When you’ve placed the highest bid at an auction, the hammer falls in your favour and you’ve paid the full purchase price and fees, you may reasonably think that the work now unequivocally belongs to you.
Not so in the case of Philippe Dupont, a Luxembourger who filed a lawsuit against Christie’s in New York this April. The case concerned a painting by David Hammons, for which Dupont had bid in a post-war and contemporary sale at Christie’s New York on March 3, 2017.
The Hammons bodyprint had an estimate of $300,000-500,000 and over the phone Dupont placed the highest bid on the day of $390,000.
After the sale, he received an email from Christie’s congratulating him on the purchase, with the words (according to Dupont’s application for an injunction to freeze the painting) “Congratulations on your new acquisition!”.
Four days later he transferred $475,500 to the auction house, representing the sale price plus premium, which cleared Dupont’s bank account on 10 March. At this stage he was probably congratulating himself on his purchase and waiting for the work to be delivered to him in Luxembourg.
We can only imagine his surprise when just a week later, Dupont received a call from Christie’s telling him that they wished to cancel the sale and re-auction the work in May.
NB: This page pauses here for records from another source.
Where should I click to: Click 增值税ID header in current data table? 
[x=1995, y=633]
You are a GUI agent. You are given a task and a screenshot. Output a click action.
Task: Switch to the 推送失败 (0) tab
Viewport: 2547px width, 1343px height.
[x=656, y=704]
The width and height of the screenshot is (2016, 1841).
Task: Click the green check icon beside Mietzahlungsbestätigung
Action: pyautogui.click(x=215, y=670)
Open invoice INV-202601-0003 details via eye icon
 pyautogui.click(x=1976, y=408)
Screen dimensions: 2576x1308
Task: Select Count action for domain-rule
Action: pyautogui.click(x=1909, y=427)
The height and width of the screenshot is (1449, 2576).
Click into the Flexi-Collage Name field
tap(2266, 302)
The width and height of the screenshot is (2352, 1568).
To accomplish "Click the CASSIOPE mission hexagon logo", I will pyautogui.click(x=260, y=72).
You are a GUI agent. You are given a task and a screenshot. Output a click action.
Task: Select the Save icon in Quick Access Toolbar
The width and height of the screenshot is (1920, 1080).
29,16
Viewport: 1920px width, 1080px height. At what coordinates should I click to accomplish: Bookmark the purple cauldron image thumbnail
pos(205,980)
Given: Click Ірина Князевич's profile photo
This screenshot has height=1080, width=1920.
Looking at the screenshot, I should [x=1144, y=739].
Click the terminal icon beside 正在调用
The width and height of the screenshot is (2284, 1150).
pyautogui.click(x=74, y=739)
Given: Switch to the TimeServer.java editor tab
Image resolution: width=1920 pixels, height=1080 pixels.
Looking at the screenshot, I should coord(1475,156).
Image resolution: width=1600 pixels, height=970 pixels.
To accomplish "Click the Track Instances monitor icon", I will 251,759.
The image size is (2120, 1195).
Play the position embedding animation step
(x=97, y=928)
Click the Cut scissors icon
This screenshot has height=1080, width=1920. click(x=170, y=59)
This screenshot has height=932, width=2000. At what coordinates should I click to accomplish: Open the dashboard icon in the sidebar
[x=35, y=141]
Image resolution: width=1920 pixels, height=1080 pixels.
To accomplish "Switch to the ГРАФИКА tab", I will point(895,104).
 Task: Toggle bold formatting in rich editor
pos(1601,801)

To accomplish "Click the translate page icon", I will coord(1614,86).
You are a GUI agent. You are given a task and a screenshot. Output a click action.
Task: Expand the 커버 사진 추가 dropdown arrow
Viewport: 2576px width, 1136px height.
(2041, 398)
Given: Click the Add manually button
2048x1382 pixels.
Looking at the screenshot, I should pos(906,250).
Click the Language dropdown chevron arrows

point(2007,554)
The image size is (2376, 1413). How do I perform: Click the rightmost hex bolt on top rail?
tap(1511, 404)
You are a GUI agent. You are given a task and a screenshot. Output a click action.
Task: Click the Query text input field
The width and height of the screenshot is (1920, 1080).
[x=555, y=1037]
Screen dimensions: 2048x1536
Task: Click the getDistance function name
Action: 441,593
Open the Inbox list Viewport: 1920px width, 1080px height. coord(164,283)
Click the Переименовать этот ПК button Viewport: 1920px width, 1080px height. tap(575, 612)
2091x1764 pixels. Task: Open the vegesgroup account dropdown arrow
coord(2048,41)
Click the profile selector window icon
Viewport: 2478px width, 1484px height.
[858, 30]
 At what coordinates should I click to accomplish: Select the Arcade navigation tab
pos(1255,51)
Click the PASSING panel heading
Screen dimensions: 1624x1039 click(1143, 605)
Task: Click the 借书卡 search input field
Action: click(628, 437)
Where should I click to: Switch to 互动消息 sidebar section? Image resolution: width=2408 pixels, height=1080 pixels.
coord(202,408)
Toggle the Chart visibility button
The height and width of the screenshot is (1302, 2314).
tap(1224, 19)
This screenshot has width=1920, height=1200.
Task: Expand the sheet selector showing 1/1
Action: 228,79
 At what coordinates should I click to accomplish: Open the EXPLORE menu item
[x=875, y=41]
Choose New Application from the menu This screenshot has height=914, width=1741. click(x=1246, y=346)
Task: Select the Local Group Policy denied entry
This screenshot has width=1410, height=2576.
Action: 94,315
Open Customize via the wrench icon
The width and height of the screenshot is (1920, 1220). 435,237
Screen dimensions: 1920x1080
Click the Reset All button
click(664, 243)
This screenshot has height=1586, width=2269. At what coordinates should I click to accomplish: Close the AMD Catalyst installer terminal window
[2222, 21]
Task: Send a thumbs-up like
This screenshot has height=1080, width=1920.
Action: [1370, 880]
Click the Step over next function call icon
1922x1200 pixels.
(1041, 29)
According to the New York pleading, Christie’s advised that they had made “an unspecified mistake” during the auction.
Christie’s has not re-auctioned the work, nor delivered it to Dupont, as it awaits the outcome of the case.
Dupont’s complaint highlights a clause in Christie’s (NY) terms and conditions, which states that:
“The auctioneer can at his or her sole option… in the case of error or dispute and whether during or after the auction, to continue the bidding, determine the successful bidder, cancel the sale of the lot or reoffer and resell any lot.”
And most importantly…
“If any dispute relating to bidding arises during or after the auction, the auctioneer’s decision in exercise of this option is final.”
A key question in the Dupont case is whether these conditions apply where the legal title of the work has already been transferred to the buyer.
An auctioneer will often exercise his discretion in this way in the auction room. Imagine, for example, the hammer falling on a lot, and another bidder in the room suddenly jumps up saying ‘but I was bidding on that…!’. The auctioneer makes the decision to reopen the bidding, the price climbs and the lot is eventually sold for a much higher price – much to the chagrin of the original buyer who thought he had the lot in the bag.
Most people working in the auction world will have seen this happen at some point, perhaps accompanied by an amusing anecdote: the potential buyer snoozing in the corner, or engrossed in their mobile phone or gossiping with a friend rather than attending to the important activity of placing their bid.
Up for scrutiny
Although surprisingly few cases of this type have made it to the English courts, the interpretation of auctioneer terms and conditions does come up for scrutiny quite frequently.
A case which went to trial was Richards v Phillips (1969). It was taken all the way to the Court of Appeal.
The Lyric Theatre in Hammersmith was put up for auction in 1965. The issue was whether the facts – a bidder was unsuccessful because he suddenly woke up to bid after the hammer had fallen – came within the definition of the term “dispute”, mentioned in the terms and conditions of the auction house (the plaintiff).
If so, then the auctioneer was entitled to determine the “dispute” as it wished, and cancel the sale; if not, then it couldn’t cancel the sale.
The court found for the auction house, although as an aside Lord Justice Harman commented that:
“…the conduct of this auction throws no credit at all on either of the auctioneers involved in it” and that “this dispute, serious enough between the parties is a comedy of errors of a remarkable kind”.
In the current auction world, bids are frequently placed over the phone or internet, a weak mobile signal or faltering internet connection might mean that potential bidders are cut off or unable to bid at the crucial moment. One cannot criticise auction houses for wishing to exercise their discretion or ‘option’ to reopen bidding in such circumstances.
But how far – and up to exactly when – should this discretion extend?
The outcome of the New York case, which has gone to arbitration, should go some way to answering this question.
Milton Silverman is Senior Commercial Dispute Resolution partner at Streathers Solicitors LLP, London.